McCarthy has criticized Biden for avoiding sit-down talks. On Wednesday the speaker unveiled a plan that he said would trim more than $4 trillion from deficits over the next decade, largely by freezing discretionary spending at 2022 levels and increasing them by just 1% a year thereafter. In his State of the Union address in January, Biden indicated he would engage in some form of talks — once the Republicans laid out a budget proposal.

GOP lawmakers are betting that the public supports their vision of a smaller government, while the White House's strategy is premised on the resulting cuts being unpopular once the consequences are understood.

Budget Director Young's analysis is an effort to explain those possible consequences, though McCarthy anticipated the criticism by telling a Wall Street audience on Monday: “Don’t believe anyone who says our plans hurt Americans' social safety net. We are a very generous nation. And when people fall on tough times, we'll help them.”

Young argues in her analysis that McCarthy's budget caps mask the full extent of the likely cuts, and that they would compound over time in ways that she said would harm millions of U.S. households. The White House's own budget proposal offers nearly $3 trillion in deficit savings, mainly through higher taxes on the wealthy and corporations.

“The legislation Congressional Republicans have drafted is designed to avoid leveling with the American people about how these cuts would impact their lives,” Young writes in the draft. “This bill is vague by design — but that doesn’t obscure the fact that it will force devastating cuts that will hurt millions of people, damage our economy and undermine our national security.”

By not spelling out specific cuts, Republicans are able to potentially minimize a backlash to their plan. McCarthy's proposal would raise the debt ceiling by $1.5 trillion into March 2024 in exchange for a long list of Republican priorities.

In addition to the 1% limit to future spending increases, the GOP plan would gut Biden’s signature climate change funds, cancel up to $20,000 per person in student loan forgiveness and impose long-sought work requirements on recipients of government aid, among other provisions.

The president and Congress need to reach some sort of agreement on raising the $31 trillion debt cap this summer, when the “extraordinary” steps taken by the Treasury Department would be exhausted and the government could default on its payments.

Given that Republicans have indicated that they will protect defense spending, Young estimates that domestic programs would be cut by 22% under the GOP plan.

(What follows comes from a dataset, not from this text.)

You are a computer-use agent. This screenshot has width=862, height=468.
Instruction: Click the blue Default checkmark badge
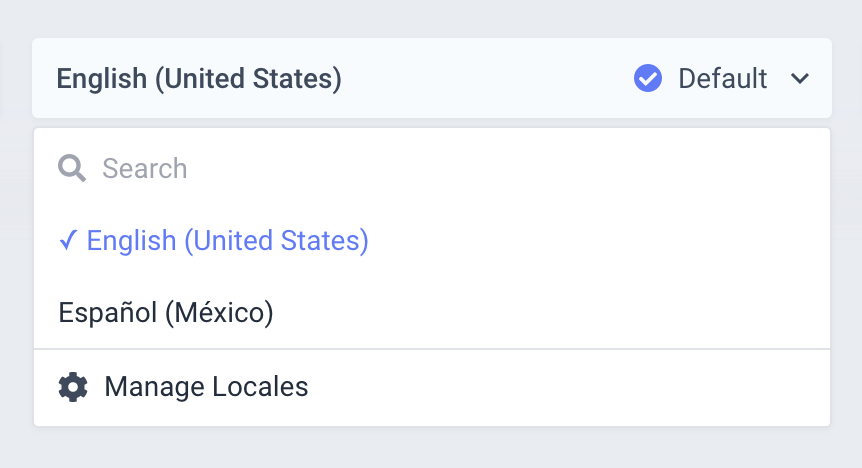click(x=648, y=78)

Social Security and Medicare — programs expected to drive up the national debt long term — are shielded from any reductions.

At that reduced level of funding, there would be 30 million fewer veteran outpatient visits and 81,000 jobs lost across the Veterans Health Administration, according to the analysis.

The cuts would be borne by 25 million students in schools that teach poorer children, 7.5 million students with disabilities, and could lead to the loss of 108,000 teacher and classroom aide jobs. There would be 200,000 fewer children enrolled in Head Start and 180,000 who would lose access to child care.

Roughly 1.7 million women, infants, and children would lose vital nutrition assistance through the Special Supplemental Nutrition Program. More than a million seniors would lose access to food programs such as Meals on Wheels.

There would be 630,000 poorer families who would lose their access to housing vouchers. And just months after a Norfolk Southern train derailment in Ohio led to GOP criticism of the Biden administration, there would be 7,000 fewer rail safety inspections, the analysis contends.